### Provided entries
-- Opening Marker --

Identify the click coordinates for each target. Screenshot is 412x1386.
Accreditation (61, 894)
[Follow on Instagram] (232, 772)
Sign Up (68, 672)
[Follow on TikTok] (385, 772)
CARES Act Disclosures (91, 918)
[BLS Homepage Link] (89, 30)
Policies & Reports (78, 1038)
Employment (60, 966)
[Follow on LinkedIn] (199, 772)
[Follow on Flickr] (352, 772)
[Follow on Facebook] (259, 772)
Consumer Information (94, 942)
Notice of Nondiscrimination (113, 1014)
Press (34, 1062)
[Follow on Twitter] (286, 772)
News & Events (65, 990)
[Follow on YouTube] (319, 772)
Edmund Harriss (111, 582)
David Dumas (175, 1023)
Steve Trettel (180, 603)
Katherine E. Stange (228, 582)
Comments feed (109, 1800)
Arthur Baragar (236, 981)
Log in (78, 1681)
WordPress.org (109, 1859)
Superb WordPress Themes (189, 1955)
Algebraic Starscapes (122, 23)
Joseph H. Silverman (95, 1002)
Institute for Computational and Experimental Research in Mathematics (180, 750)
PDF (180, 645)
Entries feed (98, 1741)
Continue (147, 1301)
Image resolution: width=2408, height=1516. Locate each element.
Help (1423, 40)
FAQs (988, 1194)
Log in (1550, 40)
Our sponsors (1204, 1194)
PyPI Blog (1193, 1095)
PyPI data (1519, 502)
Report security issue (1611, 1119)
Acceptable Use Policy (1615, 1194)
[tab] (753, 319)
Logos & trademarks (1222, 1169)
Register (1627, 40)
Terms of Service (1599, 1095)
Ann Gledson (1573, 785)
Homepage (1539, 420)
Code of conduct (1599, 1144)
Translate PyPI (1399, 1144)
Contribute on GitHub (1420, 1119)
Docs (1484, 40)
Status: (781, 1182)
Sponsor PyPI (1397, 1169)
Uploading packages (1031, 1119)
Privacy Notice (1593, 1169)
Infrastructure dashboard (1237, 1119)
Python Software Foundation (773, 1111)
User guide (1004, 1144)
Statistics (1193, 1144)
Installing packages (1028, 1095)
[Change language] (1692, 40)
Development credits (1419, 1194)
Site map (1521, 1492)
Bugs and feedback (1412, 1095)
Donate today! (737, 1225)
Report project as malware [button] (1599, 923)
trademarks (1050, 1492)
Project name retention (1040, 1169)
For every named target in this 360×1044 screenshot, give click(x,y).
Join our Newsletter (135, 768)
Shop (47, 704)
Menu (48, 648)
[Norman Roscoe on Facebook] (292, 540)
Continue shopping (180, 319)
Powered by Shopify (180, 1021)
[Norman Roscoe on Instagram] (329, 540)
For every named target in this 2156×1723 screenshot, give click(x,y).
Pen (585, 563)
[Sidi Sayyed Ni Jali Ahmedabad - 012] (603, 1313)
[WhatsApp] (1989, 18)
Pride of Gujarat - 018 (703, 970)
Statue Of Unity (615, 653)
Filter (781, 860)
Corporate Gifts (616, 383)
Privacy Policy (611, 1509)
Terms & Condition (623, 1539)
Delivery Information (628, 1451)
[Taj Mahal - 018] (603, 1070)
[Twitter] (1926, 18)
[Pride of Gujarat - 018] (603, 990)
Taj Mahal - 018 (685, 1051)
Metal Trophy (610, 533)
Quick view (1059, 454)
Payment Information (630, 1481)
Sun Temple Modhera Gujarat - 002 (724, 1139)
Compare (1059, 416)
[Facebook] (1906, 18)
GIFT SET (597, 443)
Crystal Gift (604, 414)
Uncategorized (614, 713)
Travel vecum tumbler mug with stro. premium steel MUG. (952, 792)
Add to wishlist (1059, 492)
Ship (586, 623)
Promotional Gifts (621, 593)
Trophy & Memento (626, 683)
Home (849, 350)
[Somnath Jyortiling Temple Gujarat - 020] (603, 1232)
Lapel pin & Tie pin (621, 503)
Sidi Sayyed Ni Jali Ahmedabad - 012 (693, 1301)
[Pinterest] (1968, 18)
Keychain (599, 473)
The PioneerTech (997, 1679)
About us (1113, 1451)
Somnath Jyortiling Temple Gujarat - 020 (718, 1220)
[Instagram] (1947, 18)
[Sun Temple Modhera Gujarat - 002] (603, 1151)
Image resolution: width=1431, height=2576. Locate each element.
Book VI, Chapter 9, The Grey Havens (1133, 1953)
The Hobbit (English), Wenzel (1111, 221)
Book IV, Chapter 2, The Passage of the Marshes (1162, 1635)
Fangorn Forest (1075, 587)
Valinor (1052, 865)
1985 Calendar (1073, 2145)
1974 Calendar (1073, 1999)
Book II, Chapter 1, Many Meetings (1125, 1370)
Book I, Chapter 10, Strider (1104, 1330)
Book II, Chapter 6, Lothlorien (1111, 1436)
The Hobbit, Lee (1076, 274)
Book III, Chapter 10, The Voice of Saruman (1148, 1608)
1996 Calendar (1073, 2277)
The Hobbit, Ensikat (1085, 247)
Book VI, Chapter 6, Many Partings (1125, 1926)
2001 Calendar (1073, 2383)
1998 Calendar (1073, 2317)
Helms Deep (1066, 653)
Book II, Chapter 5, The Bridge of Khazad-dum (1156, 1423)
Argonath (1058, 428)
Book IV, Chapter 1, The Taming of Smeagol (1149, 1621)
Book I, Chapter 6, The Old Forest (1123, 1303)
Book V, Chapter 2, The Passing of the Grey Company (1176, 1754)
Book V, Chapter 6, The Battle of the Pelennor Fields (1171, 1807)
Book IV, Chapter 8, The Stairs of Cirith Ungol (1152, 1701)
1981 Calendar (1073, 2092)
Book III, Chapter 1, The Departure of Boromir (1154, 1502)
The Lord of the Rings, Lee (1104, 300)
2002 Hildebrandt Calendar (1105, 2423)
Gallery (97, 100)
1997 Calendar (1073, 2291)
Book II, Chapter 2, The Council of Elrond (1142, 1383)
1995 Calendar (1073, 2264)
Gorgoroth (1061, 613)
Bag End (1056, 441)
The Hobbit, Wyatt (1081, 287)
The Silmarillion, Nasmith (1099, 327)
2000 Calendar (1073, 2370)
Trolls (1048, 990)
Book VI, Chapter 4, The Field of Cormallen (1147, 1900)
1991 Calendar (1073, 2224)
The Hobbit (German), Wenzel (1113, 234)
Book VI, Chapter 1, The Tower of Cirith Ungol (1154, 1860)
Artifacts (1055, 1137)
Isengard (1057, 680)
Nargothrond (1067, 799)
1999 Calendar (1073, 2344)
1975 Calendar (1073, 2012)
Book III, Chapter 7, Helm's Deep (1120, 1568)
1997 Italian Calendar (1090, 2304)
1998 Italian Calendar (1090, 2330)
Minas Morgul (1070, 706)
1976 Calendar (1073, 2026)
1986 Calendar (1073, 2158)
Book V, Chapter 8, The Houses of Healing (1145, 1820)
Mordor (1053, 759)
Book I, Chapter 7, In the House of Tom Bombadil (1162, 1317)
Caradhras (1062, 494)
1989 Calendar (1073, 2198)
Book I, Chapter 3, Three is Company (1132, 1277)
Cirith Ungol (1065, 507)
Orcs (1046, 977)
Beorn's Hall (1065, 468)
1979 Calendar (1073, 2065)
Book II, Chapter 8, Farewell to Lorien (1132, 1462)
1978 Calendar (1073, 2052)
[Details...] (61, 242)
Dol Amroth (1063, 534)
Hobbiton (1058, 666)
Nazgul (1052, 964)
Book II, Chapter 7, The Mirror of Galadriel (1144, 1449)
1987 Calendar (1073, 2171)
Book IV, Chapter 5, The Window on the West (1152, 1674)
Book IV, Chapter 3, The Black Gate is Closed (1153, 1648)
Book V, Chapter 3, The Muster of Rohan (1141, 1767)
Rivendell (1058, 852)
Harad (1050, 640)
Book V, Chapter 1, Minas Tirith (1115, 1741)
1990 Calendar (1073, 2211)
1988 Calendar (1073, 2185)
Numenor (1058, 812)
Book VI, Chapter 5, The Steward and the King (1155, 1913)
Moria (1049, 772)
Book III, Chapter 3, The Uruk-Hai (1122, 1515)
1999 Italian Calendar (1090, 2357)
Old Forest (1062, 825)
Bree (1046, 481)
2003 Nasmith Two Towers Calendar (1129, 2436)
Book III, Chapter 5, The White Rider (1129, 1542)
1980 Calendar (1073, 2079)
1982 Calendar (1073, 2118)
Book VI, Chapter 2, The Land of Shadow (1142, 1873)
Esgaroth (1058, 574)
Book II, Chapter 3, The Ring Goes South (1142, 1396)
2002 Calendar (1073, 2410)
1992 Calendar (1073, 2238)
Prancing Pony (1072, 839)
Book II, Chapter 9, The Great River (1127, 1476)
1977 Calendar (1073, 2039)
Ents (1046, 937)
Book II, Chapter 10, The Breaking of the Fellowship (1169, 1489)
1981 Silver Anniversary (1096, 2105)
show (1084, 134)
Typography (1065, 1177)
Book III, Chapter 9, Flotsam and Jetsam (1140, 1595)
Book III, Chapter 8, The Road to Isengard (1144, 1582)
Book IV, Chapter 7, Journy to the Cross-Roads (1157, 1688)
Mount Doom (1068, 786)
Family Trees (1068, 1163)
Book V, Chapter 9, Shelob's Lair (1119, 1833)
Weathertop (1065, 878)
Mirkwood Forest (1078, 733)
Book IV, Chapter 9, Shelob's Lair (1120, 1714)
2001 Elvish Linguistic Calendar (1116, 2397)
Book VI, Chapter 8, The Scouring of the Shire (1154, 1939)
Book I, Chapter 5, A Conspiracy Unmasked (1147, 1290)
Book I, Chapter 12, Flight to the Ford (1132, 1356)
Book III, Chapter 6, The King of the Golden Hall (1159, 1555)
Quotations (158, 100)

-- Closing Marker --

### To do
Each line from the first line of the entries up to and including the line containing "Python Software Foundation (773, 1111)" should be transcribed exactly, with all other lines left out.

### Solution to this task
Identify the click coordinates for each target. Screenshot is 412x1386.
Accreditation (61, 894)
[Follow on Instagram] (232, 772)
Sign Up (68, 672)
[Follow on TikTok] (385, 772)
CARES Act Disclosures (91, 918)
[BLS Homepage Link] (89, 30)
Policies & Reports (78, 1038)
Employment (60, 966)
[Follow on LinkedIn] (199, 772)
[Follow on Flickr] (352, 772)
[Follow on Facebook] (259, 772)
Consumer Information (94, 942)
Notice of Nondiscrimination (113, 1014)
Press (34, 1062)
[Follow on Twitter] (286, 772)
News & Events (65, 990)
[Follow on YouTube] (319, 772)
Edmund Harriss (111, 582)
David Dumas (175, 1023)
Steve Trettel (180, 603)
Katherine E. Stange (228, 582)
Comments feed (109, 1800)
Arthur Baragar (236, 981)
Log in (78, 1681)
WordPress.org (109, 1859)
Superb WordPress Themes (189, 1955)
Algebraic Starscapes (122, 23)
Joseph H. Silverman (95, 1002)
Institute for Computational and Experimental Research in Mathematics (180, 750)
PDF (180, 645)
Entries feed (98, 1741)
Continue (147, 1301)
Image resolution: width=2408, height=1516. Locate each element.
Help (1423, 40)
FAQs (988, 1194)
Log in (1550, 40)
Our sponsors (1204, 1194)
PyPI Blog (1193, 1095)
PyPI data (1519, 502)
Report security issue (1611, 1119)
Acceptable Use Policy (1615, 1194)
[tab] (753, 319)
Logos & trademarks (1222, 1169)
Register (1627, 40)
Terms of Service (1599, 1095)
Ann Gledson (1573, 785)
Homepage (1539, 420)
Code of conduct (1599, 1144)
Translate PyPI (1399, 1144)
Contribute on GitHub (1420, 1119)
Docs (1484, 40)
Status: (781, 1182)
Sponsor PyPI (1397, 1169)
Uploading packages (1031, 1119)
Privacy Notice (1593, 1169)
Infrastructure dashboard (1237, 1119)
Python Software Foundation (773, 1111)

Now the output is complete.